# rhombeus or spilo please help lol



## ALLIGATORMEX (Aug 28, 2003)

whts is this one??


----------



## Bcollins111900 (Feb 3, 2003)

need a clear pic, it could be either, a good clear shot of him and his tail will be the deciding factor.


----------



## Mr. Hannibal (Feb 21, 2003)

Clear pic please...














!


----------



## tosafan2004 (Aug 30, 2003)

Looks like a spilo cf to me, almost identical to mine except smaller. A clearer a picture would help.


----------



## tecknik (Jul 18, 2003)

Hmm, spilo i think?


----------



## chucky_911 (Jul 2, 2003)

He is identical to mine, with red in the exact same places. I thought mine was a Rhom when I bought it, but it is for sure a Spilo cf.


----------



## i shroom i (Aug 23, 2003)

you poeple blindi ts clear that is 3-4" red bellie looks liek you got taken









edited by Hastatus, removal of foul language.


----------



## Judazzz (Jan 13, 2003)

That's definitely *not* a redbelly!









Not sure what it is, though: I'm leaning towards a rhom, but my id-ing skills are pretty poor...


----------



## Grosse Gurke (Jan 3, 2003)

Looks like a spilo cf to me.


----------



## kouma (Sep 1, 2003)

A spilo CF :nod:


----------



## pantast1c (Sep 7, 2003)

Hell no, it's NOT rhombeus, they are black and dull body.
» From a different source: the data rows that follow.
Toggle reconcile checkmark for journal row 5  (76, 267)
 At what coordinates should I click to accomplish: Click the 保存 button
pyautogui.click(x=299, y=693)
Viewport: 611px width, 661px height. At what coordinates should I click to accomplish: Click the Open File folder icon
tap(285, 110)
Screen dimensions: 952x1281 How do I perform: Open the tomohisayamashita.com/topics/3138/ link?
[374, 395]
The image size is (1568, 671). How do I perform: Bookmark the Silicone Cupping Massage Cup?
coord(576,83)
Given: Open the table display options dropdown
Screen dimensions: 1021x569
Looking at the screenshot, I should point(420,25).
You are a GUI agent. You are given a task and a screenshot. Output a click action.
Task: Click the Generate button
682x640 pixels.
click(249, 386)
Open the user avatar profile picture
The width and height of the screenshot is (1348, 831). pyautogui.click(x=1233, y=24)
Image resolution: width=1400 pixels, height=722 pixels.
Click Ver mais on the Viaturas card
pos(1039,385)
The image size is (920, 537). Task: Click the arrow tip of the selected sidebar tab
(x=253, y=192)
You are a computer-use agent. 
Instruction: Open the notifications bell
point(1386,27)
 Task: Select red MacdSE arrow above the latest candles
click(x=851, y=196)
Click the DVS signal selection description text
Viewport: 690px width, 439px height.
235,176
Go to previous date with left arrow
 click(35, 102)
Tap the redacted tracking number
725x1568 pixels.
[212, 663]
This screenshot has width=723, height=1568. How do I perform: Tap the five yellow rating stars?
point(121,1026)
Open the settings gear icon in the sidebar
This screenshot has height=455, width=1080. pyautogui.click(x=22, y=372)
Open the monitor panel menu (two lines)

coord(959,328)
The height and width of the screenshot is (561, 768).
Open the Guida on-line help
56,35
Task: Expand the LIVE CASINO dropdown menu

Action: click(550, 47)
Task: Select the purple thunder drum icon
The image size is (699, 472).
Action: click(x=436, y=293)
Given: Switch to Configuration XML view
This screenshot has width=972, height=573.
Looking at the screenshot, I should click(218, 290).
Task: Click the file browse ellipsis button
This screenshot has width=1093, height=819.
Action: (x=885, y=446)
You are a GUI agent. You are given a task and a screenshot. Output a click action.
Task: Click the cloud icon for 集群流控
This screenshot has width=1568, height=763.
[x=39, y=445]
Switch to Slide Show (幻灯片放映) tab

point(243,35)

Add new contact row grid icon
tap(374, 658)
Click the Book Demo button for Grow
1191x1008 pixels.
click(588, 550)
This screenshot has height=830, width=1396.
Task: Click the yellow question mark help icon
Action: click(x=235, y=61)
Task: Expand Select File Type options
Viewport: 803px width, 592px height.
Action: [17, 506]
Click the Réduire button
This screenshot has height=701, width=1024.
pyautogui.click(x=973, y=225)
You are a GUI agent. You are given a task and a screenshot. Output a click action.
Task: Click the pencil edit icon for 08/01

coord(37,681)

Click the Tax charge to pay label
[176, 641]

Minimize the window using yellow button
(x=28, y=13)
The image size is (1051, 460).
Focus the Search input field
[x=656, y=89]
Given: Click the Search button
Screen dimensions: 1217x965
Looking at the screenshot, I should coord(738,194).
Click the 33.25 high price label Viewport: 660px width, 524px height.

It's definatly a spilo, LOL!!!


----------



## InSinUAsian (Jan 3, 2003)

Im going to have to go with spilo cf.









~Dj


----------



## fishofury (May 10, 2003)

This would help a little.

http://www.piranha-fury.com/forum/pfury/in...showtopic=12313


----------



## french toast (May 2, 2003)

Spilo CF







not redbelly


----------



## Xenon (Nov 15, 2002)

The infamous Spilo CF or whatever its being called these days.... Unidentified.


----------